Hydrogen particles slamming into the Solar System from outside could be playing a crucial role in determining the shape of the protective bubble around our Sun and its planets, according to a new study.

Astronomers say this bubble, known as the heliosphere, protects planets within our solar system from intense galactic radiation such as those from supernovas – the final explosions of dying stars throughout the universe.

If not for this protective layer, scientists say there could be increased risk to life on Earth and also for astronauts in space due to the powerful cosmic radiation.

While researchers previously held that this magnetic bubble around the Solar System is shaped like a comet, with a rounded leading edge and a long trail behind it, data from a range of different Nasa missions last year suggested it is more like a deflated croissant.

The new study, published in The Astrophysical Journal on Friday, found that neutral hydrogen particles – so-called because they have equal amounts of positive and negative charge – determine the shape of the heliosphere.

“The bubble that surrounds us, produced by the sun, offers protection from galactic cosmic rays, and the shape of it can affect how those rays get into the heliosphere,” study co-author James Drake, an astrophysicist at the University of Maryland, said in a statement.

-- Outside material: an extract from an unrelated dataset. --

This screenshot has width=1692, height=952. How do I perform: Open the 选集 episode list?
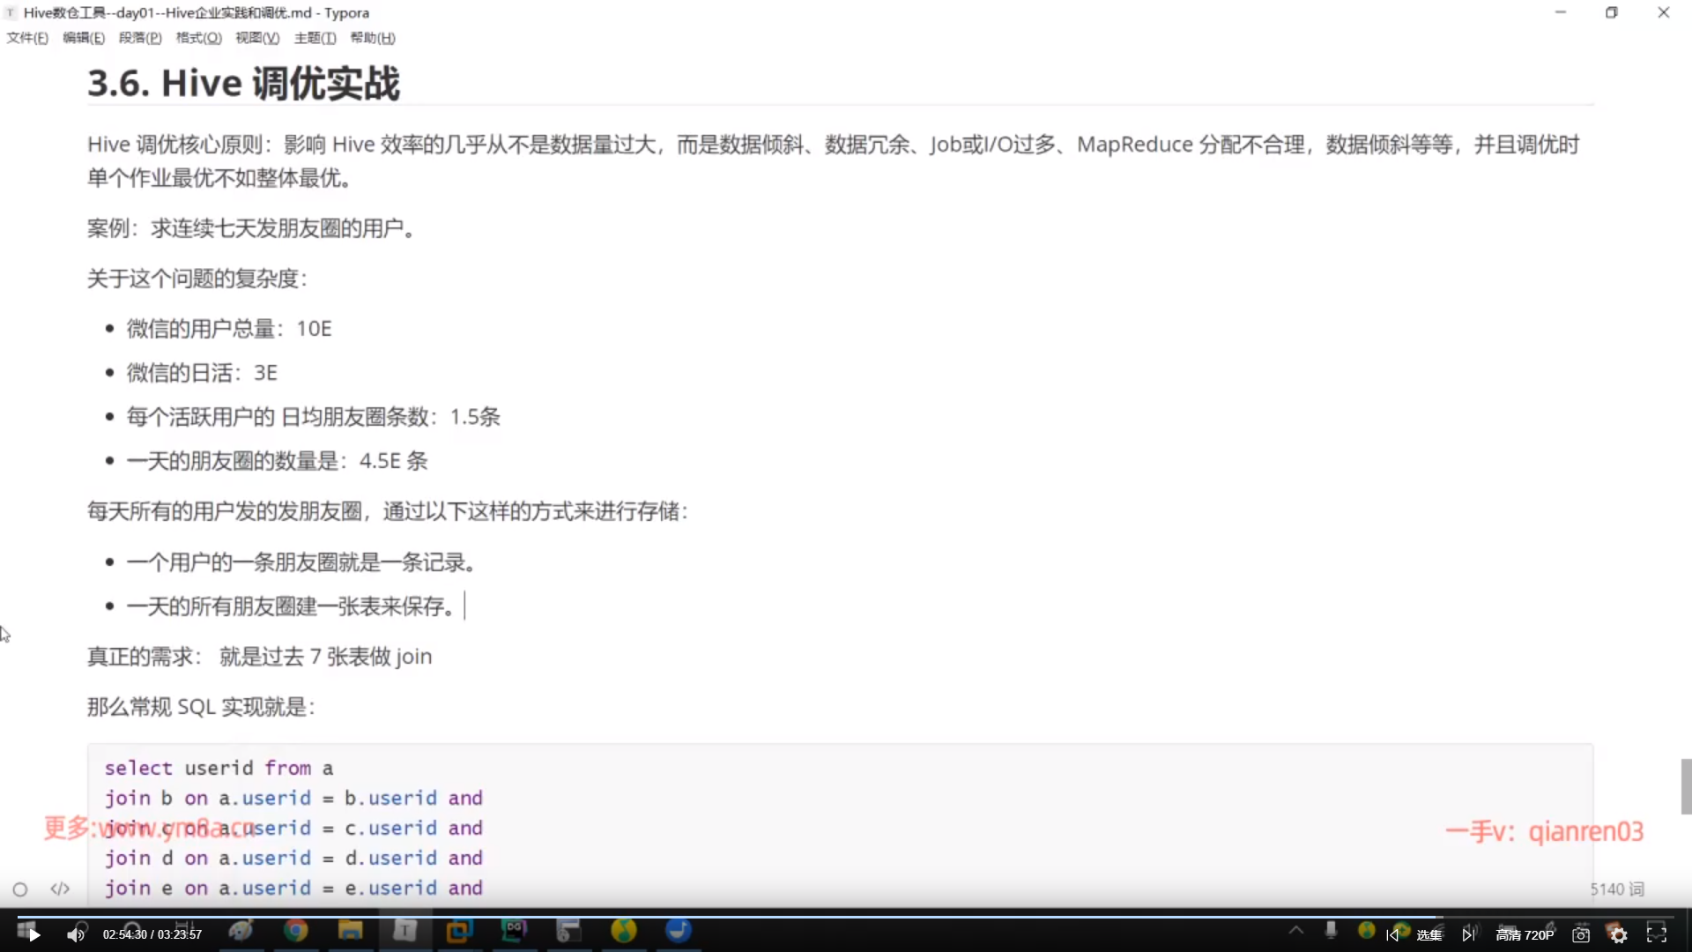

“There’s lots of theories, but of course, the way that galactic cosmic rays can get in can be impacted by the structure of the heliosphere – does it have wrinkles and folds and that sort of thing?,” Dr Drake added.

In the study, astronomers analysed twin jets of material streaming from the Sun’s poles whose trajectories are shaped by the interaction of the solar magnetic field with the interstellar magnetic field.

These jet streams, the scientists say, are unstable and curved around by the interstellar magnetic field like the points of a croissant.

“We see these jets projecting as irregular columns, and [astrophysicists] have been wondering for years why these shapes present instabilities,” BU astrophysicist Merav Opher, said.

The scientists found using a computer model that when the neutral hydrogen particles were taken out of the simulation, the jets coming from the sun become “super stable”.

But when they were put back, “things start bending, the centre axis starts wiggling, and that means that something inside the heliospheric jets is becoming very unstable”, Dr Opher said.

This kind of instability could cause disturbances in the solar winds and jets emanating from our sun, the scientists say, and may cause the heliosphere to split its shape into something more like a croissant.

While astrophysicists are yet to actually observe the real shape of the heliosphere, Dr Opher’s model suggests that the neutral hydrogen pelting onto the Solar System would make it impossible for the heliosphere to flow uniformly like a shooting comet.

Dr Drake believes the model “offers the first clear explanation for why the shape of the heliosphere breaks up in the northern and southern areas, which could impact our understanding of how galactic cosmic rays come into Earth and the near-Earth environment.”

“This finding is a really major breakthrough, it’s really set us in a direction of discovering why our model gets its distinct croissant-shaped heliosphere and why other models don’t,” Dr Opher says.